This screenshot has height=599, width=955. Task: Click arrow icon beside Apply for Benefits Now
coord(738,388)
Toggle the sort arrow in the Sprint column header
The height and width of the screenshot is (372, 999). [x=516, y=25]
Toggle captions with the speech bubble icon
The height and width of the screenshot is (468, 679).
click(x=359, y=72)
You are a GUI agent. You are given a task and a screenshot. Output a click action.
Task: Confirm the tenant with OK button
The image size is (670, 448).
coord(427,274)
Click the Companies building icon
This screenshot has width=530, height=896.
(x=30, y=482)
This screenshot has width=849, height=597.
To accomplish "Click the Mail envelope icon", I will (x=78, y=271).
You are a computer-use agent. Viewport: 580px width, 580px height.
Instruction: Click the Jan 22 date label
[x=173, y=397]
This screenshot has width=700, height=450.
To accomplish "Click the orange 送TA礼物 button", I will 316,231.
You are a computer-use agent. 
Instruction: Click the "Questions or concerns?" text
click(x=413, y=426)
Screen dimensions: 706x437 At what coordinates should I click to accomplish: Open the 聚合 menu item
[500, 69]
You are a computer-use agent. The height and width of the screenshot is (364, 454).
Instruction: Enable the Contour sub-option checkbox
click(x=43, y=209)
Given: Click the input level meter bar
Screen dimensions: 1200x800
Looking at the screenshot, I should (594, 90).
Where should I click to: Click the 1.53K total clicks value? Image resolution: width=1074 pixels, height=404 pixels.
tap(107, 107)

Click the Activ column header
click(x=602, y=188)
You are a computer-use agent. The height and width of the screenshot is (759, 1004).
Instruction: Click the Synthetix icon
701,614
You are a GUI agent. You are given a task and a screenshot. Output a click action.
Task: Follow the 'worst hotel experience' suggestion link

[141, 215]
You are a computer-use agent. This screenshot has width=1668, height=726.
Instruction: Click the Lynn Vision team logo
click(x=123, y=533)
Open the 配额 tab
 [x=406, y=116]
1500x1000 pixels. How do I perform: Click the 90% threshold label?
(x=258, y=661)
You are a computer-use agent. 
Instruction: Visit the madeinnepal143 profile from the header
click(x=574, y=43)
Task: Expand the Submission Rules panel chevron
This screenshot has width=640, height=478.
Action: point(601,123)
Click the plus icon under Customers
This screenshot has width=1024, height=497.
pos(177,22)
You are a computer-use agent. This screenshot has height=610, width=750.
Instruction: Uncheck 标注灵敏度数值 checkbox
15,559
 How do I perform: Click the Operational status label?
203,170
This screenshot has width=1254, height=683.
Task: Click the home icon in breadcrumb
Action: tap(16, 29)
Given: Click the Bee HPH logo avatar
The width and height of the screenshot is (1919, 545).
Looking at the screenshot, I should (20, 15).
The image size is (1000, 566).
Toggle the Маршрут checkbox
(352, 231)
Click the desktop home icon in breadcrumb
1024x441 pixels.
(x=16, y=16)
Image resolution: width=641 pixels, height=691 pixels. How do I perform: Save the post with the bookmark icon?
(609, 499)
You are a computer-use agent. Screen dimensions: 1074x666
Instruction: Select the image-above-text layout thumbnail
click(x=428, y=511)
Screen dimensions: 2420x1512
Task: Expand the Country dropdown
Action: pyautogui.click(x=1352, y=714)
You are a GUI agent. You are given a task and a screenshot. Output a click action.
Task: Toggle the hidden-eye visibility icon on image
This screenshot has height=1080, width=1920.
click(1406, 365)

▶ **WHAT THE EXERCISE ASKS**
Give back the whole of the data above, exactly as written.

▶ **RESPONSE BELOW**
This screenshot has height=599, width=955. Task: Click arrow icon beside Apply for Benefits Now
coord(738,388)
Toggle the sort arrow in the Sprint column header
The height and width of the screenshot is (372, 999). [x=516, y=25]
Toggle captions with the speech bubble icon
The height and width of the screenshot is (468, 679).
click(x=359, y=72)
You are a GUI agent. You are given a task and a screenshot. Output a click action.
Task: Confirm the tenant with OK button
The image size is (670, 448).
coord(427,274)
Click the Companies building icon
This screenshot has width=530, height=896.
(x=30, y=482)
This screenshot has width=849, height=597.
To accomplish "Click the Mail envelope icon", I will (x=78, y=271).
You are a computer-use agent. Viewport: 580px width, 580px height.
Instruction: Click the Jan 22 date label
[x=173, y=397]
This screenshot has width=700, height=450.
To accomplish "Click the orange 送TA礼物 button", I will 316,231.
You are a computer-use agent. 
Instruction: Click the "Questions or concerns?" text
click(x=413, y=426)
Screen dimensions: 706x437 At what coordinates should I click to accomplish: Open the 聚合 menu item
[500, 69]
You are a computer-use agent. The height and width of the screenshot is (364, 454).
Instruction: Enable the Contour sub-option checkbox
click(x=43, y=209)
Given: Click the input level meter bar
Screen dimensions: 1200x800
Looking at the screenshot, I should (594, 90).
Where should I click to: Click the 1.53K total clicks value? Image resolution: width=1074 pixels, height=404 pixels.
tap(107, 107)

Click the Activ column header
click(x=602, y=188)
You are a computer-use agent. The height and width of the screenshot is (759, 1004).
Instruction: Click the Synthetix icon
701,614
You are a GUI agent. You are given a task and a screenshot. Output a click action.
Task: Follow the 'worst hotel experience' suggestion link

[141, 215]
You are a computer-use agent. This screenshot has width=1668, height=726.
Instruction: Click the Lynn Vision team logo
click(x=123, y=533)
Open the 配额 tab
 [x=406, y=116]
1500x1000 pixels. How do I perform: Click the 90% threshold label?
(x=258, y=661)
You are a computer-use agent. 
Instruction: Visit the madeinnepal143 profile from the header
click(x=574, y=43)
Task: Expand the Submission Rules panel chevron
This screenshot has width=640, height=478.
Action: point(601,123)
Click the plus icon under Customers
This screenshot has width=1024, height=497.
pos(177,22)
You are a computer-use agent. This screenshot has height=610, width=750.
Instruction: Uncheck 标注灵敏度数值 checkbox
15,559
 How do I perform: Click the Operational status label?
203,170
This screenshot has width=1254, height=683.
Task: Click the home icon in breadcrumb
Action: tap(16, 29)
Given: Click the Bee HPH logo avatar
The width and height of the screenshot is (1919, 545).
Looking at the screenshot, I should (20, 15).
The image size is (1000, 566).
Toggle the Маршрут checkbox
(352, 231)
Click the desktop home icon in breadcrumb
1024x441 pixels.
(x=16, y=16)
Image resolution: width=641 pixels, height=691 pixels. How do I perform: Save the post with the bookmark icon?
(609, 499)
You are a computer-use agent. Screen dimensions: 1074x666
Instruction: Select the image-above-text layout thumbnail
click(x=428, y=511)
Screen dimensions: 2420x1512
Task: Expand the Country dropdown
Action: pyautogui.click(x=1352, y=714)
You are a GUI agent. You are given a task and a screenshot. Output a click action.
Task: Toggle the hidden-eye visibility icon on image
This screenshot has height=1080, width=1920.
click(1406, 365)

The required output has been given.